New Tutorials on Basics of OCaml

Dear OCamlers

The OCaml.org team is happy to announce the publication of two new tutorials:

  1. Values and Functions
  2. Basic Data Types and Pattern Matching

These pages teach the basics of OCaml, starting from what is a value and continuing to basic types. Before them, the documentation on OCaml.org assumed a lot more understanding and made it hard for beginners to learn OCaml using OCaml.org. There are more gaps to fill, but alongside the recently published “Get Started” docs (Installing OCaml, A Tour of OCaml and Your First OCaml Program), this will allow people to use OCaml.org to start learning the language.

Unlike “Get Started” documents, these two have a narrower focus:

  • The former is new. It covers values, definitions, functions, environments, scopes, closures, and shadowing.
  • The latter is mostly new. It reuses some of the “Data Types And Matching” materials. But it also replaces it. It covers predefined types, variants, records, and pattern matching.

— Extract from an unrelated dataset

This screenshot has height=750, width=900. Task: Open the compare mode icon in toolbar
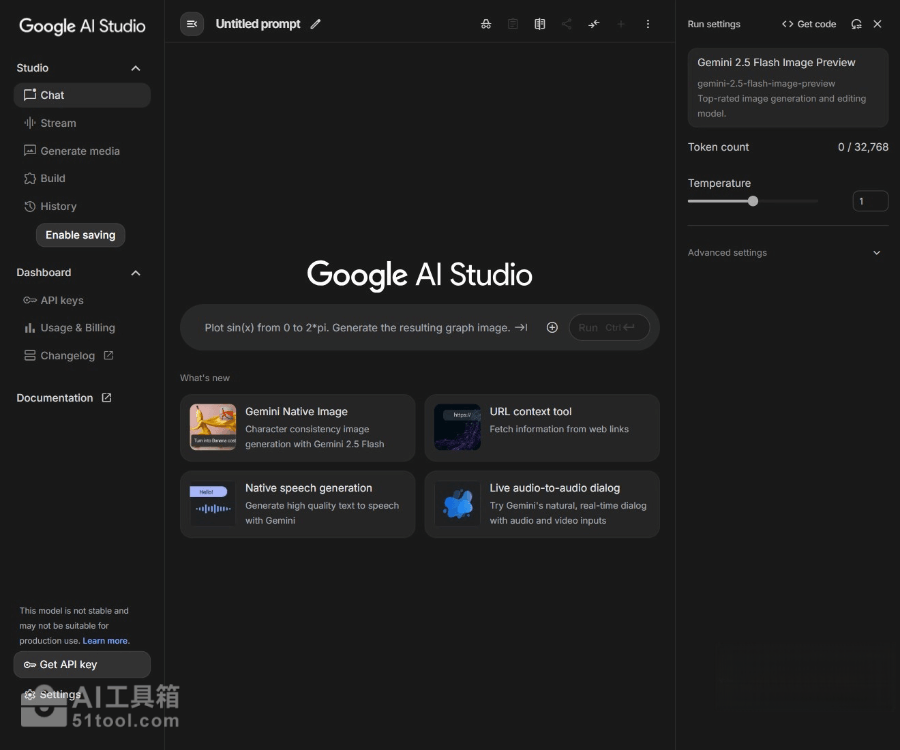point(540,24)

They form a series. “Values and Functions” goes first, and “Basic Data Types And Pattern Matching” goes after. The only prerequisite is the completion of the “Get Started” series.

We’ve received and included feedback on them when they were pull requests. However, as of any fresh release, there’s room for fixes and improvements. Don’t hesitate to share your opinion, comments or suggestions. Since this is beginner-oriented material, we’d appreciate very much if you find brave enough people to learn OCaml using them and provide a report on how it went.

Hope it helps

EDIT - What’s the target audience?

This targets developers who already know some programming but are not discovering it. Functional programming knowledge is not a prerequisite but rather a by-product. Self-learners and outside-university learners are in the target audience.

25 Likes

What kind of beginner did you have in mind? Any “normal” programmer will leave the site after reading this first paragraph (maybe uttering something like “at least no mention of monads and/or endofunctors”):

This tutorial teaches the skills needed to handle expressions, values, and names. You’ll learn the ability to write expressions, name values or leave them anonymous, appropriately scope names, handle multiple definitions of the same name, create and use closures, and produce or avoid side effects.

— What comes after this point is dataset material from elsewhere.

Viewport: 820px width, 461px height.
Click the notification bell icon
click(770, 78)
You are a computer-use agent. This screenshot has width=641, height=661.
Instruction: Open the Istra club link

If they are brave enough and kept reading on, they’d leave after reading the tree’s definition.

I’m sorry if that sounds harsh, but if this is really aimed at your average programmer, it should be removed in total and “Basic Data Types And Pattern Matching” made the first chapter, that is actually a good start.

3 Likes

What kind of beginner did you have in mind?

The target audience is described in the Tour of Ocaml tutorial, which is a prerequisite of Values and Functions. We mostly assume knowledge of another programming language.

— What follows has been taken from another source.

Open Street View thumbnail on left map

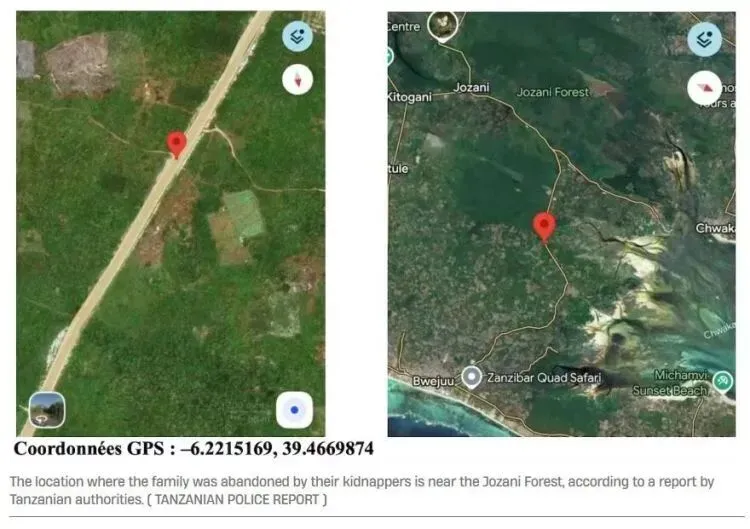click(x=47, y=409)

Any “normal” programmer will leave the site after reading this first paragraph (maybe uttering something like “at least no mention of monads and/or endofunctors”):

This tutorial teaches the skills needed to handle expressions, values, and names. You’ll learn the ability to write expressions, name values or leave them anonymous, appropriately scope names, handle multiple definitions of the same name, create and use closures, and produce or avoid side effects.

Can you elaborate a bit on this? Is the list too long? Which terms are dreadful? I fail to understand why this would deter some from reading further. But stepping back into beginners’ shoes is hard.

If they are brave enough and kept reading on, they’d leave after reading the tree’s definition.
I’m sorry if that sounds harsh, but if this is really aimed at your average programmer, it should be removed in total

Here, the learning goal is “pattern matching between let and = is available for user-defines variants”. Do you have a better example in mind?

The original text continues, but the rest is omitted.